Détecte les attaques d'infostealers via la vulnérabilité de Clawdbot
TL;DR
Clawdbot, un agent d'automatisation basé sur l'intelligence artificielle, présente de graves failles de sécurité qui permettent à des infostealers comme RedLine et Vidar de mener des attaques non détectées.
Clawdbot expose des données sensibles aux attaques d'infostealers
Clawdbot, un agent d'automatisation basé sur l'intelligence artificielle, présente de graves failles de sécurité, permettant à des infostealers, comme RedLine et Vidar, de mener des attaques sans être détectés. Avec de multiples points de vulnérabilité, Clawdbot n'exige pas d'authentification obligatoire, ce qui facilite l'exploitation. Des articles récents ont documenté ces problèmes structurels qui permettent des accès shell et une injection de commandes.
Jusqu'à mercredi, plusieurs chercheurs en sécurité ont confirmé l'exploitation massive de ces failles. Shruti Gandhi de Array VC a rapporté 7 922 tentatives d'attaque sur son instance de Clawdbot. En conséquence, une alerte collective sur la posture de sécurité de cet agent a été émise.
Vulnérabilités critiques exposées
La société de conseil SlowMist a signalé que des centaines de passerelles Clawdbot étaient exposées sur Internet. Des informations sensibles, telles que des clés API et des historiques de conversation, étaient accessibles sans identifiants. De plus, le PDG d'Archestra AI, Matvey Kukuy, a réussi à extraire une clé SSH en seulement cinq minutes grâce à l'injection de commandes.
Hudson Rock a décrit le processus comme "Cognitive Context Theft", soulignant que le malware ne collecte pas seulement des mots de passe, mais crée également des profils détaillés des utilisateurs. Ces informations peuvent être utilisées pour des attaques d'ingénierie sociale plus efficaces.
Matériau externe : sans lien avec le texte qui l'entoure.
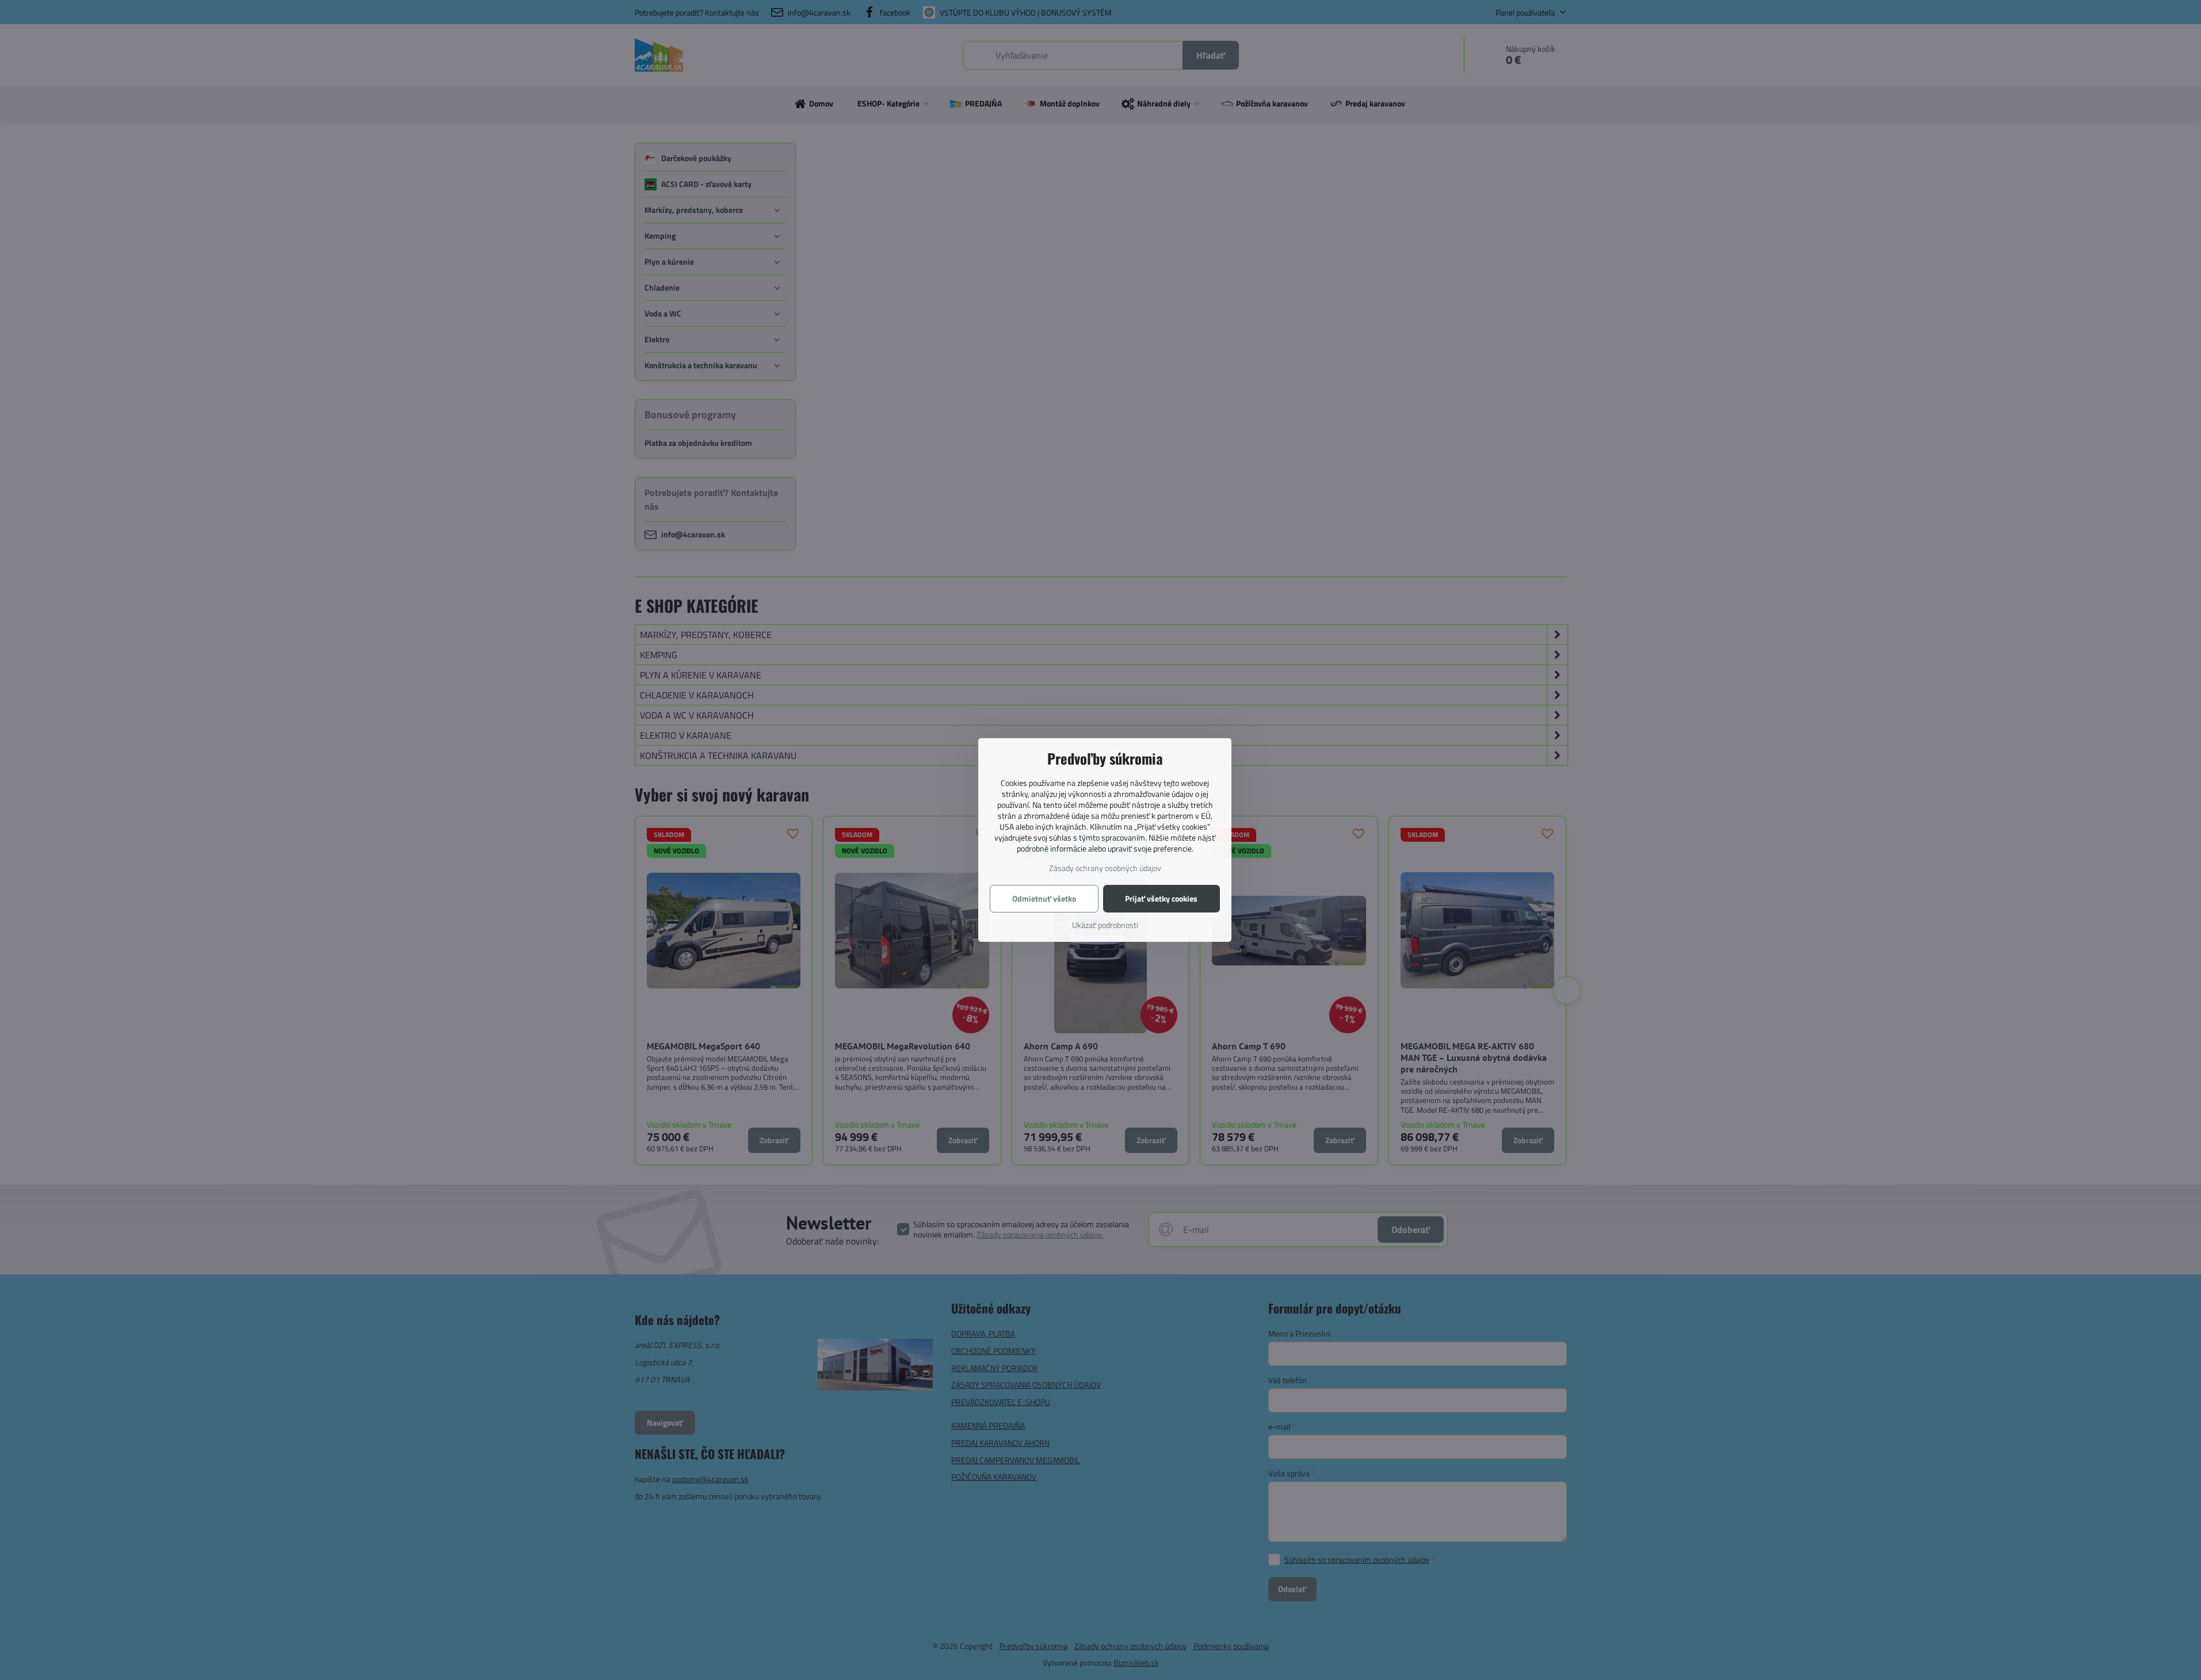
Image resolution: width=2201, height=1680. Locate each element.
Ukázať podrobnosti (1105, 924)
Le manque de sécurité dans le design compromet la confiance
Clawdbot permet l'automatisation des tâches via des commandes conversationnelles, ayant rapidement gagné en popularité avec 60 000 étoiles sur GitHub. Toutefois, de nombreux développeurs ont mis en œuvre leurs instances sans lire la documentation sur la sécurité, laissant le port 18789, par défaut, ouvert au public.
Jamieson O'Reilly, fondateur de Dvuln, a utilisé Shodan pour scanner "Clawdbot Control" et a trouvé des centaines d'instances exposées. Plusieurs étaient complètement ouvertes, compromettant ainsi la sécurité des données.
Impact des attaques à la chaîne d'approvisionnement
O'Reilly a également démontré une attaque à la chaîne d'approvisionnement, où il a téléchargé une compétence inoffensive sur ClawdHub, atteignant 16 développeurs dans sept pays. Bien que la charge utile initiale n'ait pas été nuisible, la possibilité d'exécution à distance existait, mettant en évidence les vulnérabilités du système de confiance de ClawdHub.
Risques liés au stockage en texte clair
Clawdbot stocke des fichiers de mémoire au format Markdown et JSON non cryptés. Cela inclut des identifiants d'entreprise et des jetons API, qui peuvent être accessibles par n'importe quel processus exécuté par l'utilisateur.
Hudson Rock a souligné que, sans un cryptage adéquat, les agents d'IA créent une nouvelle classe d'exposition de données que la sécurité des points de terminaison n'a pas été conçue pour affronter.
Défis pour les leaders en sécurité
L'adoption croissante des agents d'IA présente des risques spécifiques que de nombreux outils de sécurité traditionnels ne peuvent pas aborder. Le cofondateur de Prompt Security, Itamar Golan, avertit que cette question concerne davantage l'identité et l'exécution que les applications d'IA.
Les professionnels de la sécurité doivent revisiter leur approche, en évaluant où les agents sont exécutés et quelles permissions ils possèdent. Le manque de visibilité peut entraîner des actions non détectées qui compromettent davantage les systèmes.
Implications futures et adaptation nécessaire
Depuis son lancement discret en 2025, l'adoption de Clawdbot a soulevé des préoccupations en matière de sécurité à un rythme accéléré. Au cours des prochaines années, les prévisions suggèrent que près de 40 % des applications professionnelles intégreront des agents d'IA. Cela nécessite que les pratiques de sécurité évoluent rapidement pour suivre cette nouvelle réalité.
Les organisations doivent être proactives, en réalisant des inventaires, en restreignant l'origine des compétences et en garantissant une visibilité à l'exécution, alors que la surface d'attaque s'étend plus rapidement que ce que les équipes de sécurité peuvent surveiller.
Les vulnérabilités émergentes exigent que les institutions restent attentives et prêtes à faire face à un nouveau scénario où les attaques d'infostealers deviennent de plus en plus sophistiquées et courantes.